EDIT: After mulling this over, you've actually planted the idea that many ML academics are essentially writing pointless papers that explore some weird theoretical idea but have no desire for that paper or theory to even get implemented in anything besides a toy problem. In essence, they are slop. And because they are circle-jerking slop papers, they are written for other circle-jerking slop authors in the wider ML community.

To me that is indicative of a level of quality, skill on the author, or even writing to a wider audience (pretty much a skill) instead of writing to the clique (poor intent).

I don't see anything wrong with writing papers for a "clique" when you are actively trying to help people come into the clique who want to.
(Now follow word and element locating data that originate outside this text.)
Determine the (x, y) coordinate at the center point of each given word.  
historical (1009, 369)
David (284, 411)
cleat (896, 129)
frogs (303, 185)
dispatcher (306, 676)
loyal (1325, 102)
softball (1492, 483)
The ML community has pioneered open access to papers via JMLR/ICML/NeurIPS breaking away from the older venues in the 1980s that refused open access, and basically every graduate level textbook is available for free online.


I basically agree with everything in your last paragraph. Except that AlexNet was published at NeurIPS, not Nature: https://papers.nips.cc/paper_files/paper/2012/hash/c399862d3b9d6b76c8436e924a68c45b-Abstract.html

Except that AlexNet was published at NeurIPS

Damn Google's AI overview led me astray. Good old NIPs was the publication. (Yes I know they changed their name to not be a slur). The other two I knew because I read them in undergrad. I could not remember AlexNet's OG home.

you are actively trying to help people come into the clique who want to

We might have different definitions of "actively". Yes they are open, but strictly classifying ML as a very specific thing is not. It still looks to me like gatekeeping a very specific boundary that is not reflective of the wider reality

If you seriously feel that the ML community is gatekeeping, then I invite you to come join the community and propose ways to remove these gates. There are regular workshops hosted to address these issues and improve them. In just 4 days, there will be a workshop on "The Future of Machine Learning Publishing" https://inverseprobability.com/sorrento2026/future-ml-publishing.html.

There are also more-or-less annually workshops at NeurIPS/ICML on improving the publishing process in ML. Here is an (incomplete) ChatGPT generated list:

(2010) : https://mloss-static.ml.tu-berlin.de/workshop/icml10/

(2018) : https://ml-critique-correct.github.io/

(2019) : https://ml-retrospectives.github.io/

(2020) : https://ml-retrospectives.github.io/neurips2020/

(2021) : https://neurips.cc/virtual/2021/workshop/21885

(2022) : https://ml-eval.github.io/

(2023) : https://sites.google.com/view/reconsidering-peer-review

I don't know of any academic communities that are remotely as open and accessible as the NeurIPS/ICML community. The NLP and CV communities have made some progress in these directions (due to the overlap of their members and the ML community), but even other branches of CS are way behind.

Thank you for the invitation, let me see which ones I could attend. Do you know if the Neurips/ICML host a professional society like IEEE or AAAI?

They don't; it's all informal. AAAI is the closest thing and has a lot of overlap. Basically no one is a member if IEEE or ACM.

Can I just insert this is one of the most respectful back-and-forths between ppl disagreeing that I've read in a while here between you and @PokerPirate. And about a field I know nothing about (Statistics I know, but not Machine Learning). A lesson to us all.

I'd like to think its because this is a very niche argument about where the boundary on one field is vs another. It's not really culture war material, its not an existential moral argument. Its pretty much two nerds disagreeing about what constitutes ML research, and and on a meta level, the telos of the modal ML research paper.

This forum has devolved a bit on the civil discourse front when it comes to culture wars, sign of the times I guess.